I needed Rose to tell this story. It’s all about her point of view. Her openness, and her closed-ness. Her vulnerabilities. Her neediness. Without Rose, there wouldn’t be a mystery, I think. She’s the reason the novel isn’t a novel of domesticity, but of something a little stranger. Or at least that’s what I hope the reader finds. That’s the kind of book I myself like to read.
Who, besides Jackson, for example?
I like Daphne DuMaurier and Iris Murdoch and Dawn Powell. Judith Rossner. Megan Abbott. Kate Christenson. Meg Wolitzer. I really liked Gone Girl. And there’s nobody like Joyce Carol Oates. This used to be a narrow field but now there are so many women who write about women in dark and interesting ways. Who aren’t idealizing what it is to be a woman or a mother, but instead examining these roles with a humor and intelligence akin to what Roth and Updike and Bellow were doing with manhood in the ’60s and ’70s.
The Hyman’s domestic situation here—it’s dark, and mysterious. Affairs. An unsolved murder. Witches, spells.
Oh, witches—that’s one way to take control of the world, one method. But Shirley Jackson—she was in control of her own gifts. One thing she wrote in her journals that I’ll never forget is “Writing is the way out.”
Did she say that? I love it. It was the slogan in the children’s room at our library: Reading is the Way In, Writing is the Way Out.
She read widely. She had—and Stanley did, too—a tremendous wealth of knowledge, about folklore and ballads and mythology and psychology and so much else. They were so very smart. And also, Shirley lived in a different time—no facebook, no tweeting. For fun? She cooked, she wrote. She read and read. There are so many levels of text in everything she wrote. Look at the epigraph to Shirley, for example, which is from The Haunting of Hill House—you’ll find everything embedded there, from architecture to the natural world, from Hamlet to Poe. So much of her writing is layered this way, so that you can enjoy it the way it is, but also find greater depths in it, references to fairy tales or history, to poetry or mythology.
What about your own reading? What are you interested in, as a writer, as a teacher?
Shirley and Stanley set a daunting example, I think. There’s so much to know, about everything! I will spend the rest of my life filling in the holes in my knowledge and not even make a dent in what I want to know. And I learn so much, too, from teaching, from my students. For example, the first time I taught the Haruki Murakami story “Barn Burning,” I taught it by itself. It’s a story I love and has such brilliant pacing, such a perfectly embedded obliqueness. A student compared it to Faulkner’s “Barn Burning.” And what the student picked up really added to the reading of the Murakami. So the next semester, I taught the stories together. And everyone who reads the Faulkner brings a different understanding to the Murakami. I love all the wonders of short stories. With teaching—I’m always looking for deepening experience.

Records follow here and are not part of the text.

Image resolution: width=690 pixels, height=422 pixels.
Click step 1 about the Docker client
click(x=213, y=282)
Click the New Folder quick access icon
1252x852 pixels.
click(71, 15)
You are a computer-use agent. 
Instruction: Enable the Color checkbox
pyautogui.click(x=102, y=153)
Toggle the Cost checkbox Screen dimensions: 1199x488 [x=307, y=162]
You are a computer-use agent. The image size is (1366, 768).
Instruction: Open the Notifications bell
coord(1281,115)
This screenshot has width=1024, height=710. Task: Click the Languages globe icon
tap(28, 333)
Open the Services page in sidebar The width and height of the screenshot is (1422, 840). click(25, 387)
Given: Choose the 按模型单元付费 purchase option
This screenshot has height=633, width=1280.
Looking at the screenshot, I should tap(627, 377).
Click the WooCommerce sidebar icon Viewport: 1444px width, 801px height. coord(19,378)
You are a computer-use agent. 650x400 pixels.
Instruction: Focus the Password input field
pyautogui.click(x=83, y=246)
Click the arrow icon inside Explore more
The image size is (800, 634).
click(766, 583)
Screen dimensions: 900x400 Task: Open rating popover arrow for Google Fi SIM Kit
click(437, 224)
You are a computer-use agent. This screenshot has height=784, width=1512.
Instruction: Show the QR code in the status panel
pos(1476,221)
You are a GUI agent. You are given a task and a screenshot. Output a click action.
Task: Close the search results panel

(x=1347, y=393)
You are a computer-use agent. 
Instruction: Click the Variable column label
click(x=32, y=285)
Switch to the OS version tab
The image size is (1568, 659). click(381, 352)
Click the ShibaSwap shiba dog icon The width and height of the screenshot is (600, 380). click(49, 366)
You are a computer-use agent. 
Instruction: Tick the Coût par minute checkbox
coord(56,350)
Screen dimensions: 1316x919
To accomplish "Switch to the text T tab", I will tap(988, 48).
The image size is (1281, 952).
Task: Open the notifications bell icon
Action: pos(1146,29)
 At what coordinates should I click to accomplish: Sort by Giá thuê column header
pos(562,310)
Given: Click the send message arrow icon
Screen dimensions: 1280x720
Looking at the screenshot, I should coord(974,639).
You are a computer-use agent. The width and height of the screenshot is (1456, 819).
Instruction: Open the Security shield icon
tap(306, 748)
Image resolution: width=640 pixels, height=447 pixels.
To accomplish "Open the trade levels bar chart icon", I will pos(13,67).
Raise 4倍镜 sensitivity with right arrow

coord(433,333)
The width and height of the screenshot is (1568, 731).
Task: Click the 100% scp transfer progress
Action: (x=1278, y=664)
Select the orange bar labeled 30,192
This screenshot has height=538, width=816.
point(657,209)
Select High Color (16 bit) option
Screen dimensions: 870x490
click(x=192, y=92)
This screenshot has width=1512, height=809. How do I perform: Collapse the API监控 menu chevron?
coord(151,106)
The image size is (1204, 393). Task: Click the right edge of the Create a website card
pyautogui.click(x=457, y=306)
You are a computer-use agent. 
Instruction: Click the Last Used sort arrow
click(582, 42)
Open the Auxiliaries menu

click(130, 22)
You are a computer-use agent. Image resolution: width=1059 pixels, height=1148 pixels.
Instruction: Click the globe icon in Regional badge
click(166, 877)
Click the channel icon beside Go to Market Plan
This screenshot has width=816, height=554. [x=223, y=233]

This summer what are you reading–in your spare moments between writing, teaching, editing, and book touring?
Right now, the top of the pile of books I am about to read? I just finished Dinah Lenney’s beautiful book of essays, The Object Parade. And now I’m in the middle of Laura Van den Berg’s stories, Isle of Youth. They’re wonderful. Next is Clare Vaye Watkins’ Battleborn. Rivka Galchen’s American Innovation. Bret Anthony Johnston’s novel Remember Me Like This. Zach Lazar’s I Pity the Poor Immigrant. There’s so much terrific fiction to read right now!
Indeed there is, and Shirley is one of the books to be read–right now!
It struck me throughout our conversation that a writer may choose her subject—Merrell chose Jackson—but a subject may also choose the writer. This partnership seems to me a case of mutual attraction. Somehow, from beyond the grave, Shirley Jackson herself chose Merrell. And after all, aren’t there more things in heaven and earth than are dreamt of by philosophers? Merrell’s reading and research led her in to a deeply imagined but deeply rooted fictional world. And to our delight as readers, Merrell had to write her way out.